• What you should do:
Leave every picture out and give back the lines below from the first through the line that holds "The image size is (634, 490).", exactly as written.

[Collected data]
━━━━

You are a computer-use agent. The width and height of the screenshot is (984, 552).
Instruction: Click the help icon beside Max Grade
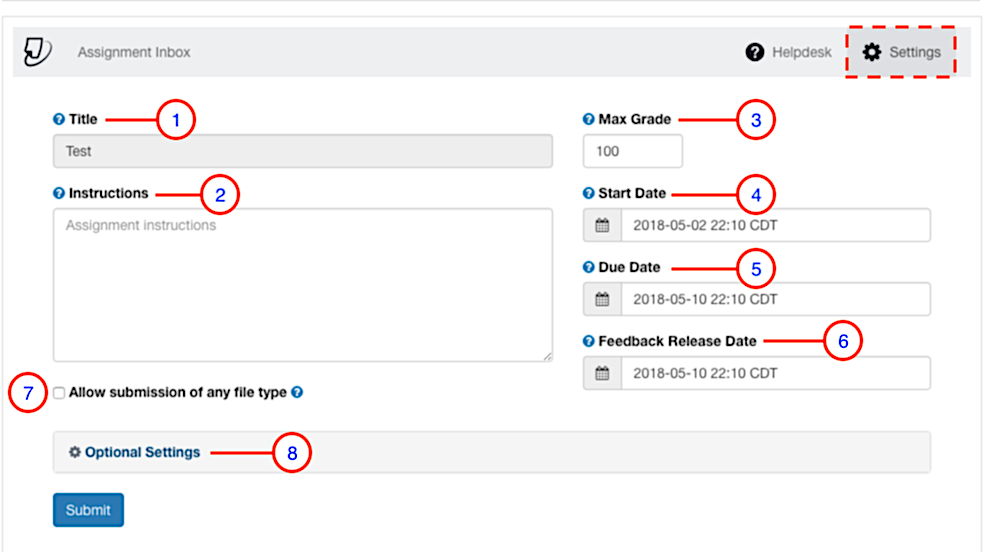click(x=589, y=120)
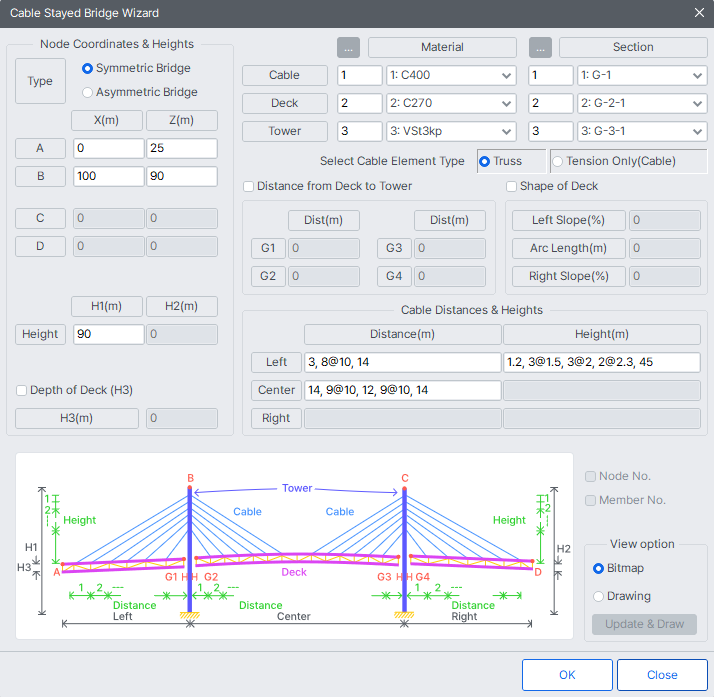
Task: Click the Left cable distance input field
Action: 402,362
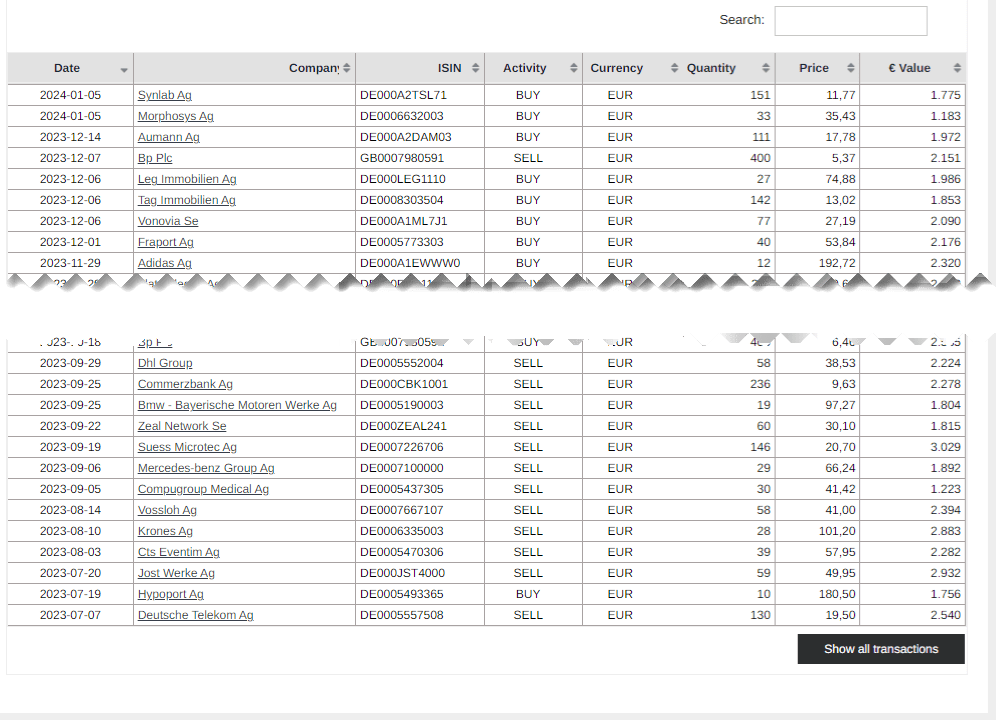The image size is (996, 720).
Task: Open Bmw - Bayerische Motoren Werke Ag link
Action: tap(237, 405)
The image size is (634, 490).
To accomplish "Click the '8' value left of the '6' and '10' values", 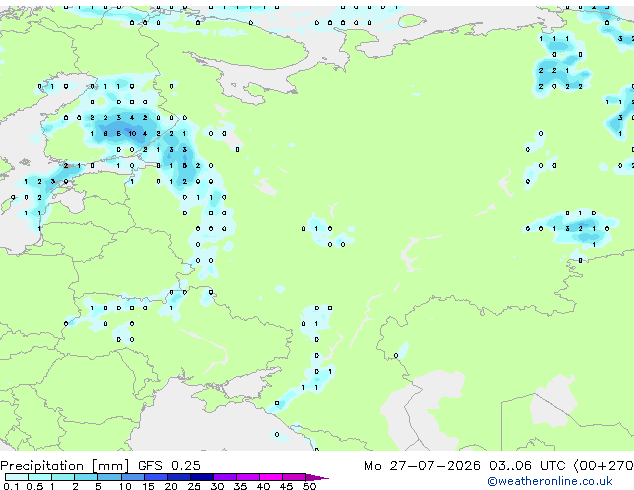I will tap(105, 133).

━━━━

• Answer to this task:
You are a computer-use agent. The width and height of the screenshot is (984, 552).
Instruction: Click the help icon beside Max Grade
click(x=589, y=120)
Task: Click the Left cable distance input field
Action: 402,362
The image size is (996, 720).
Task: Open Bmw - Bayerische Motoren Werke Ag link
Action: tap(237, 405)
The image size is (634, 490).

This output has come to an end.